According to researcher Investment Trends, which conducted a global survey of almost 20,000 investors across the globe, the US leads the way with 23 per cent using robo-services, with the UK following on 13 per cent adoption.

Singapore has an adoption rate of nine per cent, while Australia languishes on seven per cent according to the Investment Trends Robo-advice Report.

““The US robo-advice market leads in adoption levels and range of offerings,” comments Recep Peker, research director at Investment Trends. “But US robo-advice providers have not stood still as they continue refining their offerings – specialist fintech providers are getting better at being banks, while the established wealth brands are getting better at becoming fintech firms.”

The size of the US market has contributed to s significantly better funded and mature invest-tech market than ours, Peker explains.

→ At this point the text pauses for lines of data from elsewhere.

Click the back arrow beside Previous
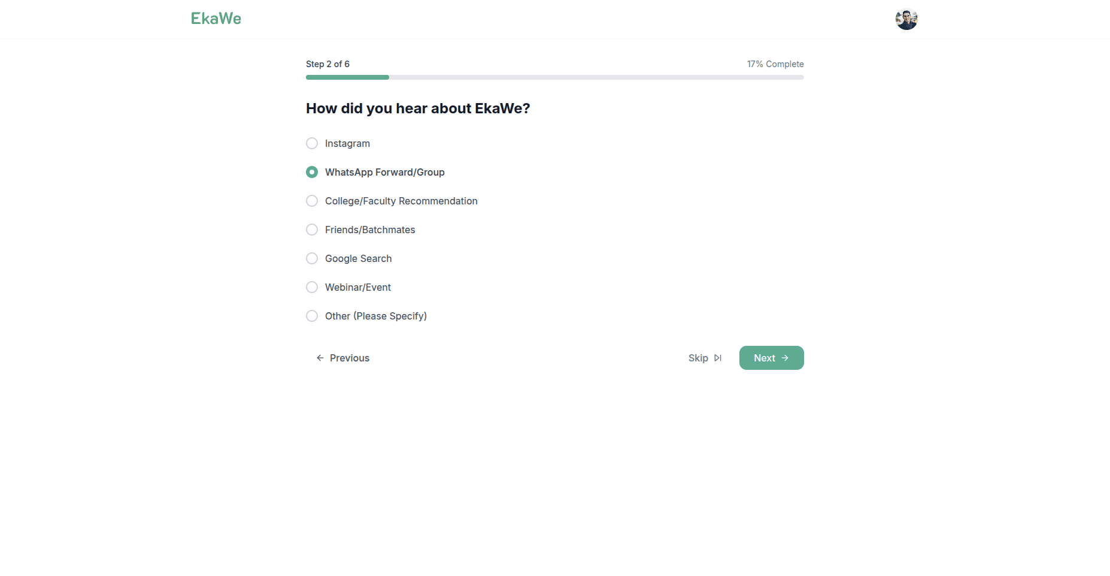 click(320, 358)
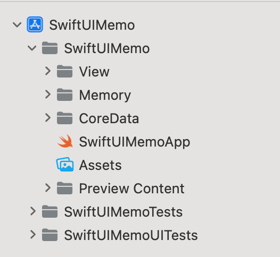Click the View folder icon
Viewport: 280px width, 257px height.
coord(64,71)
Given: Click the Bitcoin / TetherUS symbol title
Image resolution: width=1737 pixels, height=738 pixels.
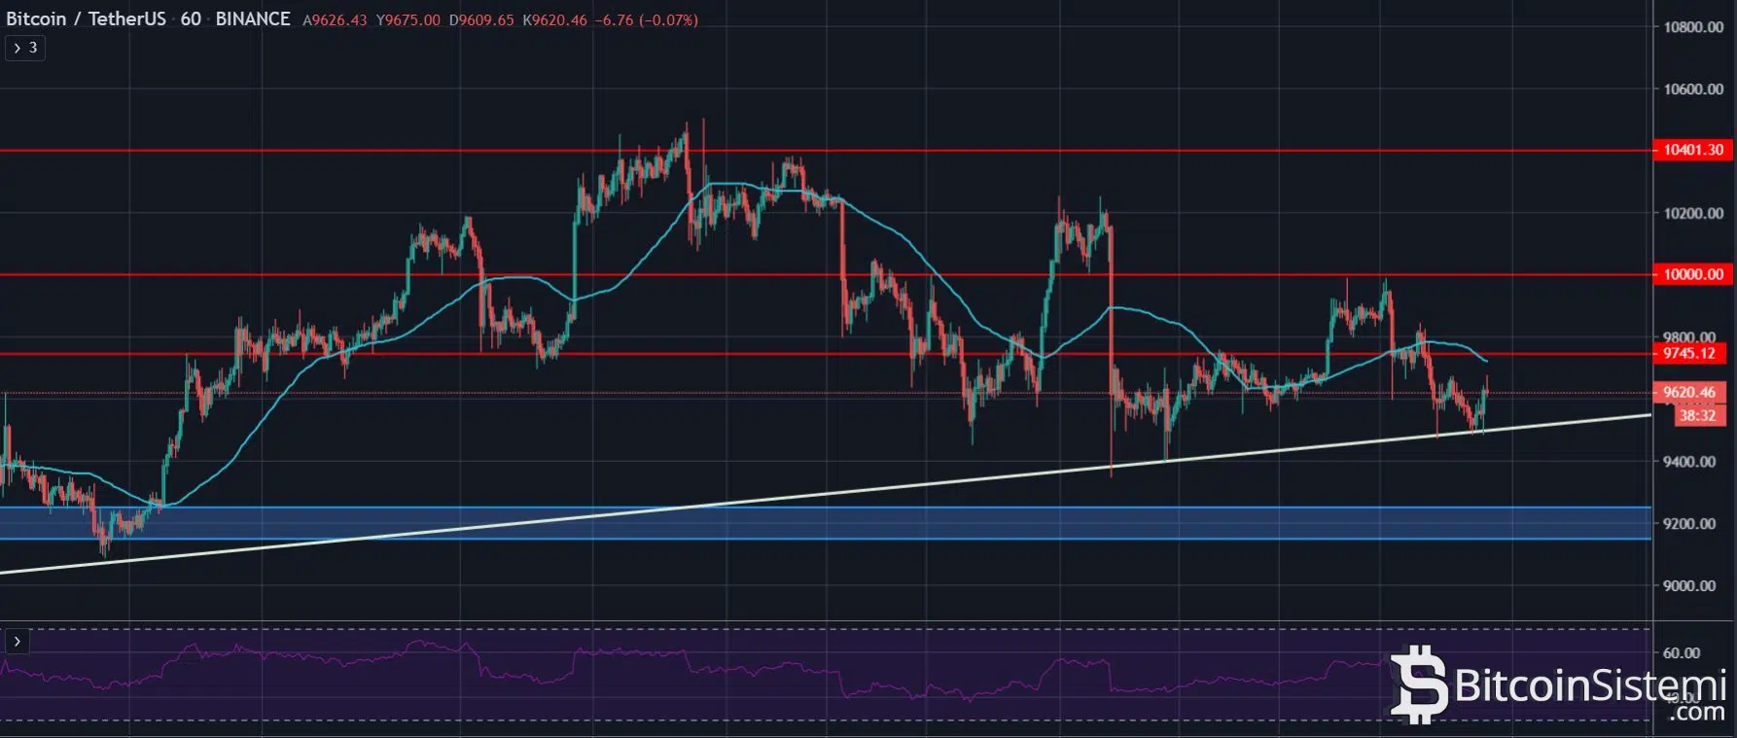Looking at the screenshot, I should pos(85,19).
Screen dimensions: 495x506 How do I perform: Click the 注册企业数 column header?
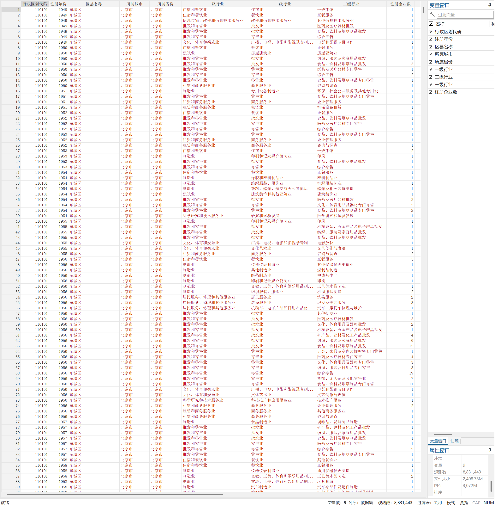click(400, 4)
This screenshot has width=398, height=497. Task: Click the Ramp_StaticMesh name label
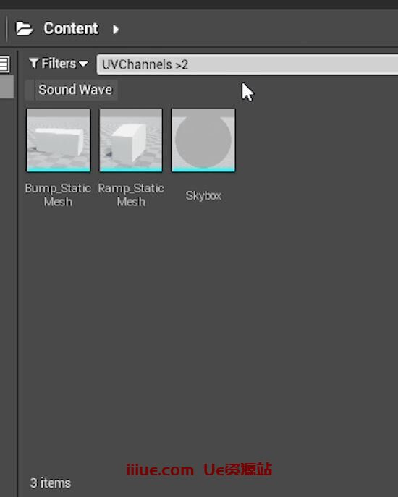(x=131, y=195)
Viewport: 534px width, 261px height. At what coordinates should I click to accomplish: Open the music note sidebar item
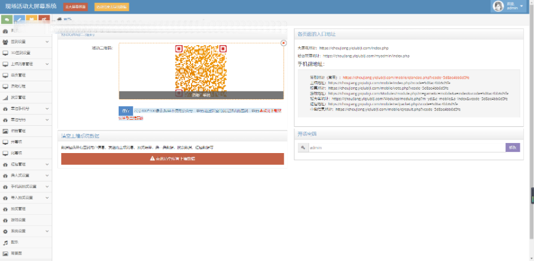coord(18,242)
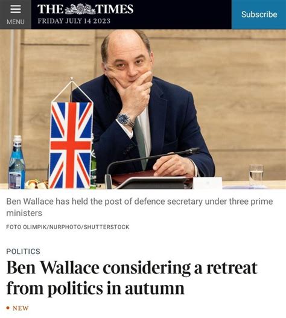Open headline 'Ben Wallace considering a retreat'
Viewport: 286px width, 318px height.
[132, 269]
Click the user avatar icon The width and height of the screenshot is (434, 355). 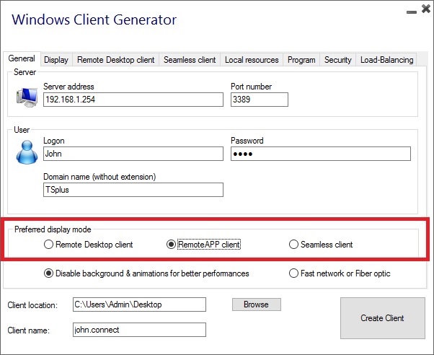[x=27, y=152]
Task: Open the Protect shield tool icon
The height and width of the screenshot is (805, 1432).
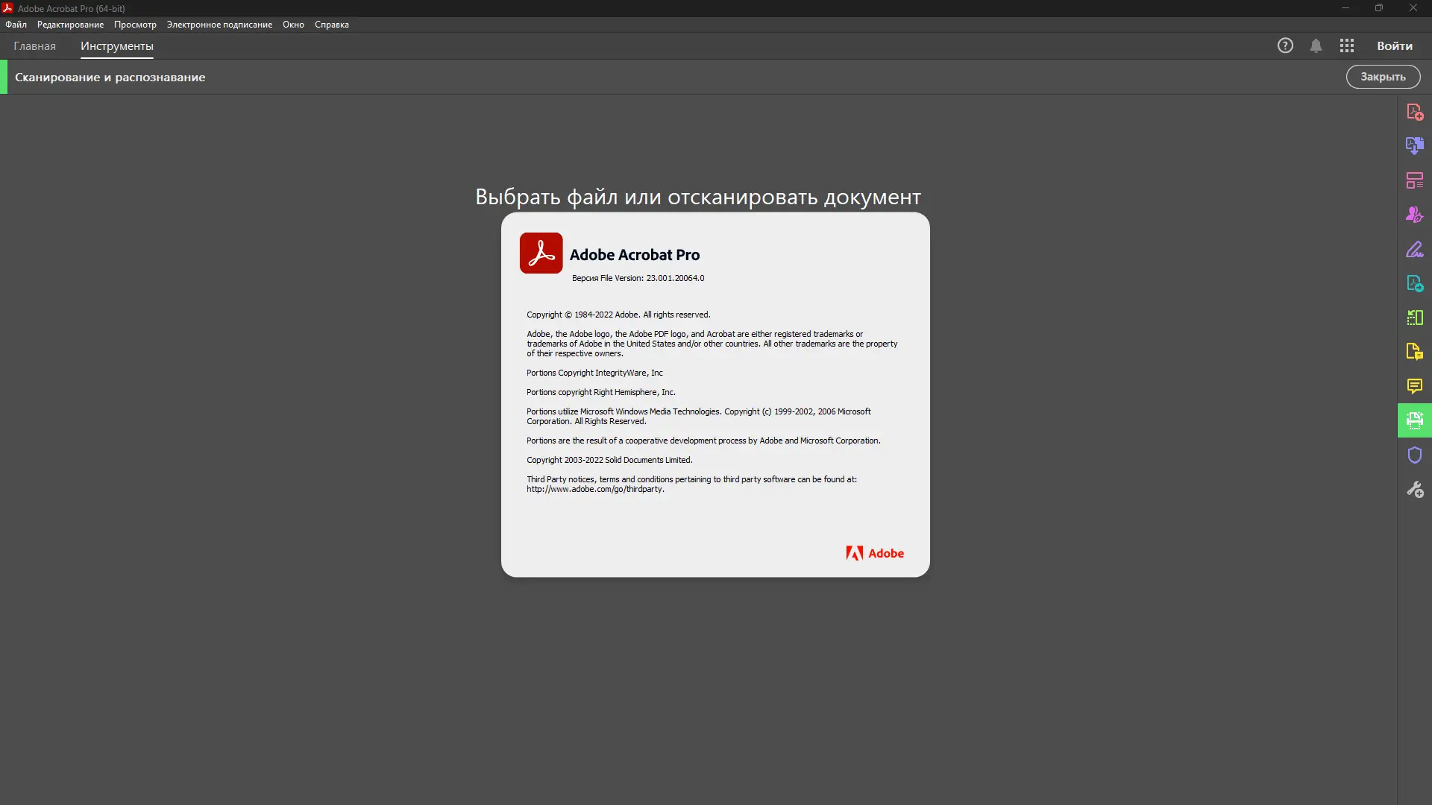Action: tap(1414, 455)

“Powerhouses like Vanguard, Schwab, E*TRADE, and Fidelity already have well established in-house automated investment services, but continue to compete intensely on price and mobile platform improvements, while fintechs like Betterment, Wealthfront and Stash are intent on being a one-stop-shop for investors’ savings, investing and transacting needs.”

As with anything, he says, the ability to demonstrate value to the market has been key.

“While collective primary online investor relationships in the US market are evenly split between the established wealth brands and fintechs, the common recipe for success among all successful robo-advice providers is their ability to deliver a diversified portfolio and demonstrate tangible time and cost savings to their customers,” Peker says.